Vítimas de escravidão no Brasil: homens, negros, iludidos com oferta de trabalho na agropecuária

Setor concentra maior número de pessoas flagradas em regime análogo à escravidão nos últimos 15 anos no País

18:19 | 06/12/2018
Foto: Sérgio Carvalho/MPT
A oferta de trabalho na agropecuária seduziu 26.518 pessoas nos últimos 15 anos a serem submetidas a condições degradantes de trabalho, indignas a qualquer ser humano, com uma refeição ao dia, privadas de acesso a banheiros e vivendo no mesmo espaço onde faziam necessidades fisiológicas, conforme contam as vítimas. Elas relatam ainda jornadas exaustivas de trabalho, isoladas do convívio com outros seres humanos, sob ameaças físicas e psicológicas.

Em sua maioria homens, negros, pobres e sem escolaridade completa, 44.229 pessoas foram libertadas desde 2003 no Brasil atuando em regimes de trabalho análogos à escravidão, que pouco se assemelhavam às promessas feitas inicialmente. 
 
 
Setores atrativos

De acordo com dados colhidos no Observatório Digital do Trabalho Escravo, coordenado pelo Ministério Público do Trabalho (MPT), as propostas de emprego na agropecuária e na construção civil atraem principalmente homens jovens de baixa escolaridade. A procuradora Catarina von Zuben, coordenadora nacional de Erradicação do Trabalho Escravo (Conaete) do MPT, também apontou esse perfil como o mais recorrente entre as vítimas.
 

Dos 44.229 resgatados, 18,98% disseram ser pardos, mulatos ou negros. 64,32% das pessoas preferiram não declarar a raça. Do total das vítimas, 94,74% são homens. Quanto à escolaridade, 37,85% não chegaram a completar o 5º ano do Ensino Fundamental e 30,95% se declararam analfabetas. 
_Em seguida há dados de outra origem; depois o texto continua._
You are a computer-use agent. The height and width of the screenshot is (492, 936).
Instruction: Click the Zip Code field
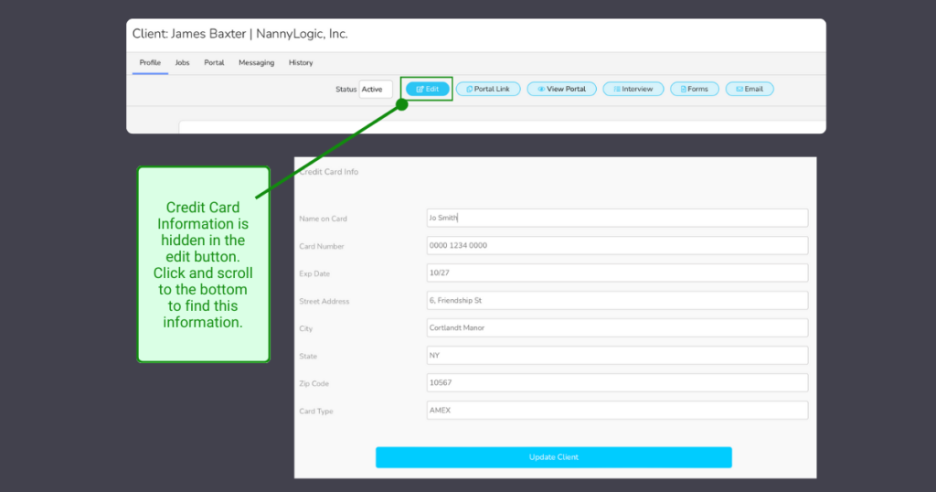click(617, 382)
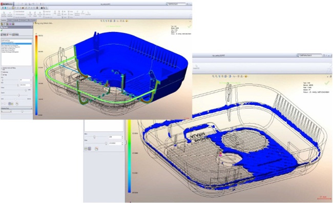
Task: Click the magenta sphere icon in panel tabs
Action: (x=10, y=24)
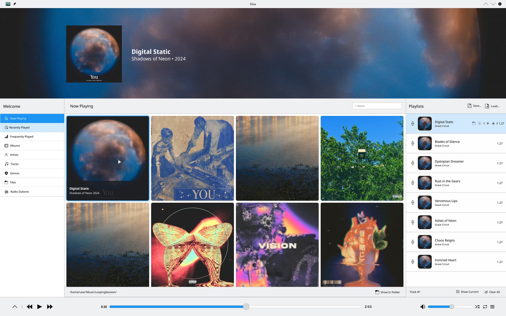Toggle shuffle mode
Screen dimensions: 506x316
(x=477, y=307)
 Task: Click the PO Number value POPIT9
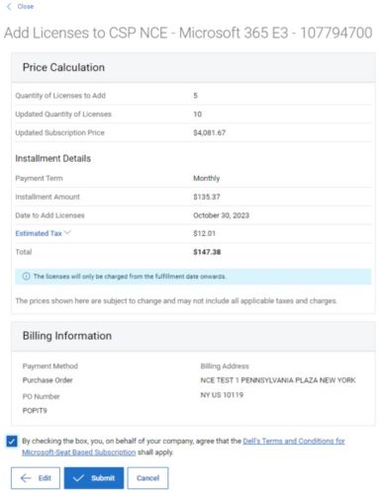(x=35, y=410)
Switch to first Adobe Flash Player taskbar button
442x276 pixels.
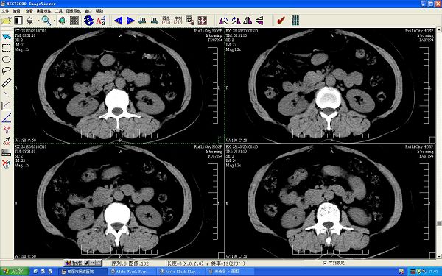click(x=131, y=272)
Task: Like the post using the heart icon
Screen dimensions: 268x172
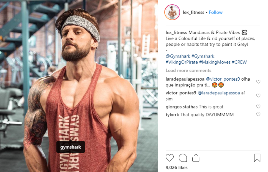Action: pos(169,158)
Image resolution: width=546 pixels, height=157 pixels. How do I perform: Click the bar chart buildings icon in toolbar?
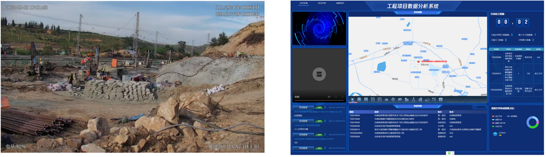pos(420,100)
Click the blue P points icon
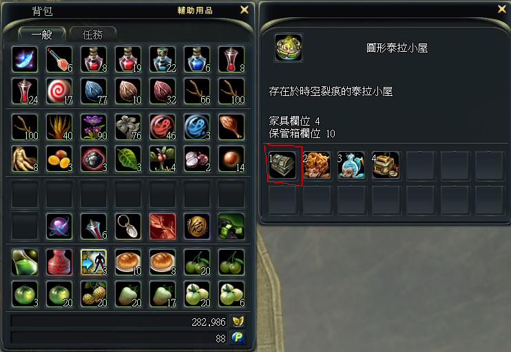511x352 pixels. click(238, 338)
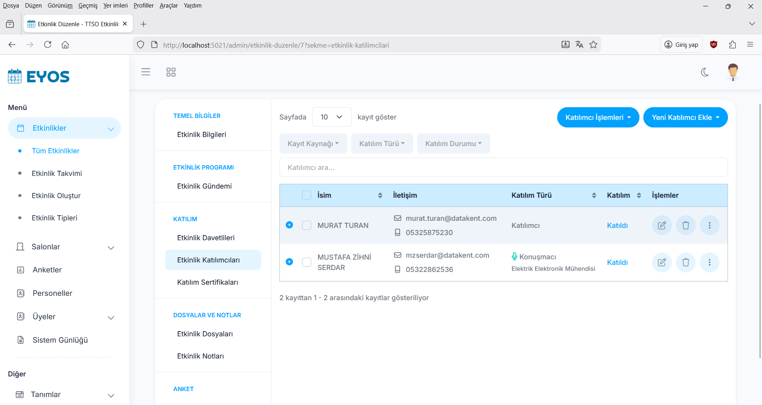Open the Kayıt Kaynağı filter dropdown
Image resolution: width=762 pixels, height=405 pixels.
pos(313,144)
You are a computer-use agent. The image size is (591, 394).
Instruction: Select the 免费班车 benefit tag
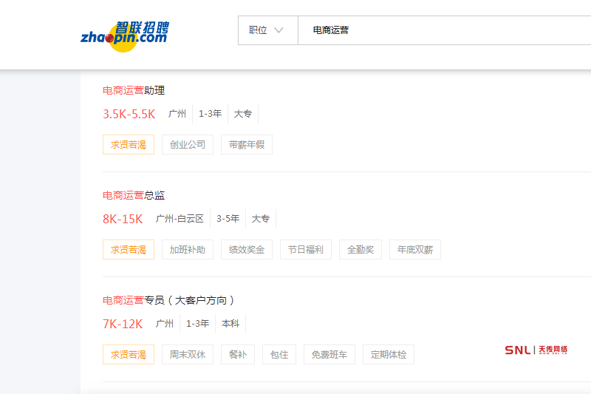329,355
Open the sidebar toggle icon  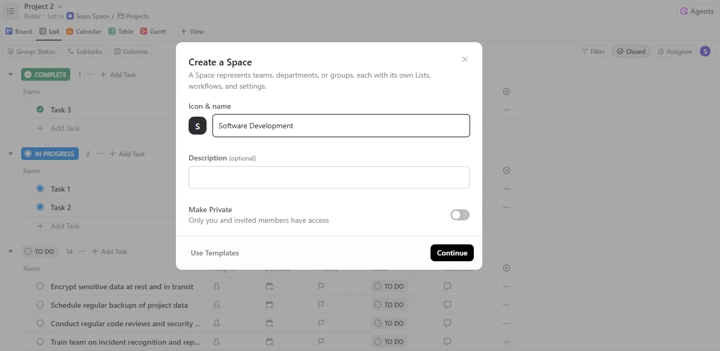11,11
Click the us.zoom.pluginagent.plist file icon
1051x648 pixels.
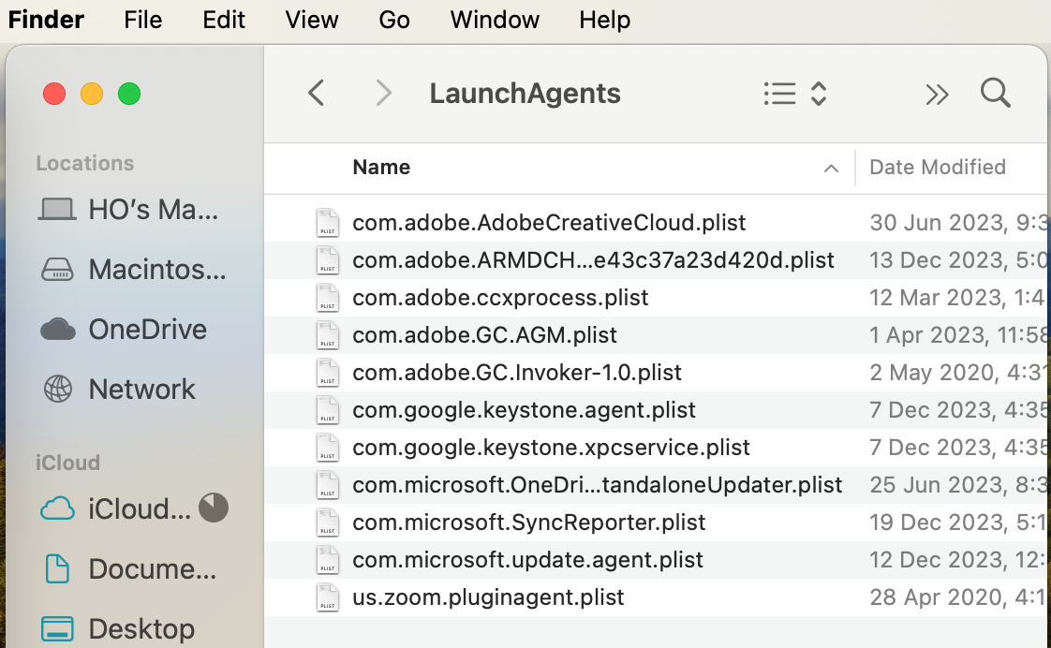327,597
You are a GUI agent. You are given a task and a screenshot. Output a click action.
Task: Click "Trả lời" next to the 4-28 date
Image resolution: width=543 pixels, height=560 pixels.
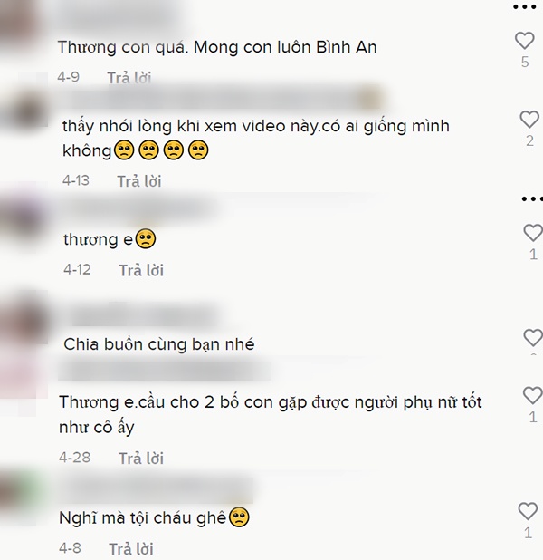coord(141,459)
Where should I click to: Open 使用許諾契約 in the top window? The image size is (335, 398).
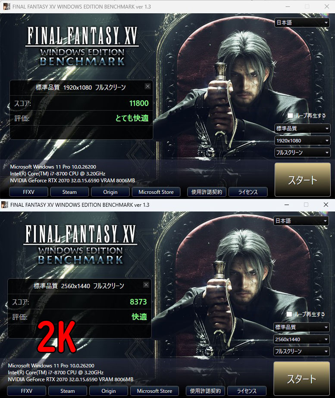click(207, 192)
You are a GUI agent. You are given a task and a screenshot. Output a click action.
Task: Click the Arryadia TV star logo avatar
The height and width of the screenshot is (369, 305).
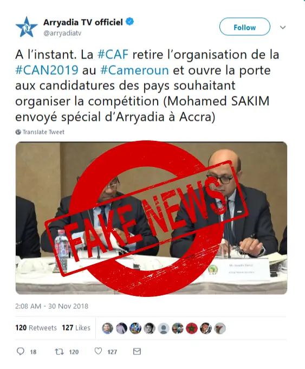27,27
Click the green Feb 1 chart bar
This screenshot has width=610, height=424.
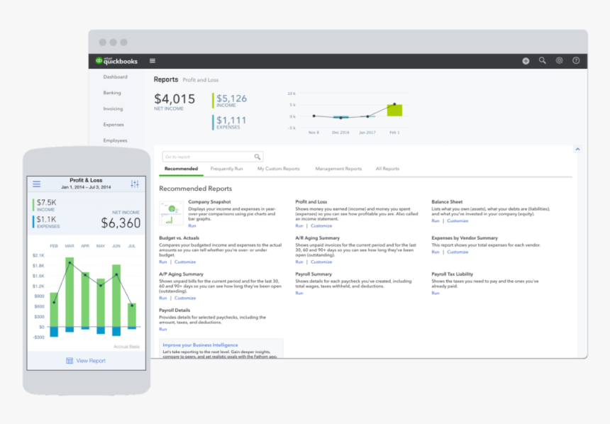[x=394, y=110]
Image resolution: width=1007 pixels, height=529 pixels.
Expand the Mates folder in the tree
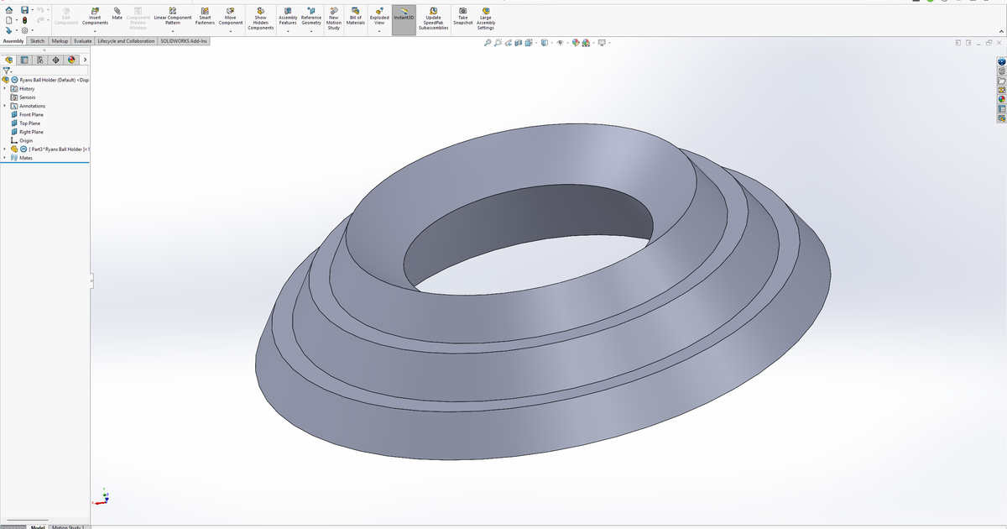coord(5,158)
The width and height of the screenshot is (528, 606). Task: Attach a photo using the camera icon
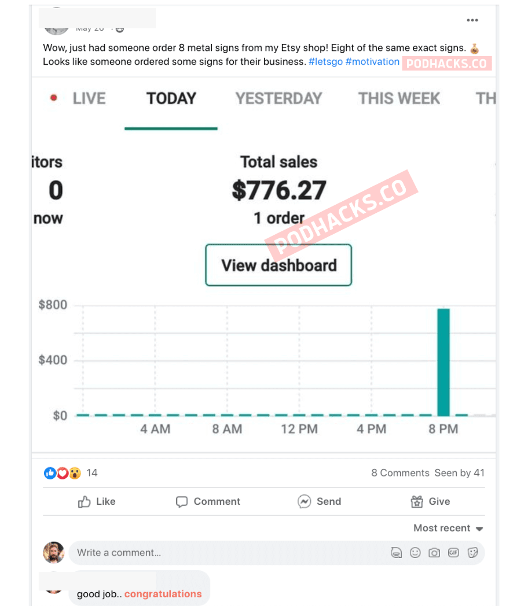tap(434, 553)
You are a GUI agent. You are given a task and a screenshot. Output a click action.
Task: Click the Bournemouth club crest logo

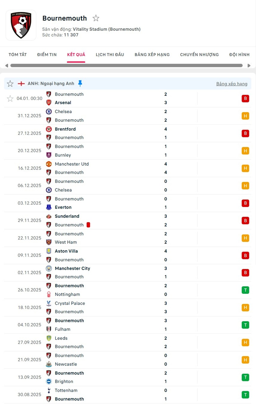pyautogui.click(x=20, y=25)
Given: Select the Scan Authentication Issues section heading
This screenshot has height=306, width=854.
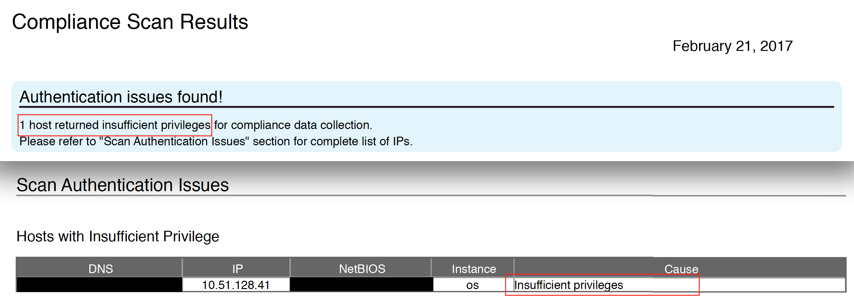Looking at the screenshot, I should [x=122, y=185].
Catarina conversou com O POVO Online na primeira matéria da série de reportagens Radiologia da Escravidão Moderna. “Não é difícil uma pessoa resgatada voltar, porque ainda tem a ilusão de que vai ganhar melhor, que vai sustentar a família”, disse. Segundo a procuradora, um agravante nesses casos é a vergonha de voltar para casa sem trazer o que prometeu. “Muitos vão em alguma safra, guardam dinheiro, e no ano seguinte voltam de novo com aquela mesma condição de trabalho”, contou. 
Os dados indicam que a prática de explorar ilegalmente a força de trabalho na agropecuária e na construção civil é difundida a ponto de trabalhadores atraídos por ofertas para outras ocupações acabarem indo parar no campo e em canteiros de obras. 

Nos últimos 15 anos, de 26.680 vítimas flagradas em atividades agropecuárias, 26.518 relataram que a oferta inicial de trabalho era para tal setor. Na construção, as vítimas são seduzidas pela função de pedreiro, mas acabam como serventes de obras, sem condições mínimas de direitos. 
Maioria das vítimas são homens, negros, pobres e sem escolaridade completa (Foto: SRT/Divulgação)
 
Ceará 
 
Conforme a série Radiologia da Escravidão Moderna mostrou na última quinta-feira, 5, o Ceará é um exemplo da recorrência do problema no campo. Granja, no a 329 km de Fortaleza, é o município cearense que mais tem cidadãos explorados. Nacionalmente, a cidade está em 17º lugar entre aquelas que concentram maior número de vítimas libertadas.
 
O município está localizado na "Zona da Carnaúba", região que engloba municípios do Ceará e do Piauí. Relatório do 1º Seminário sobre Combate ao Trabalho Escravo no Ceará, realizado em 2016 pela Assembleia, apontou que a extração da carnaúba concentrava até 67% dos casos de trabalho escravo no Estado.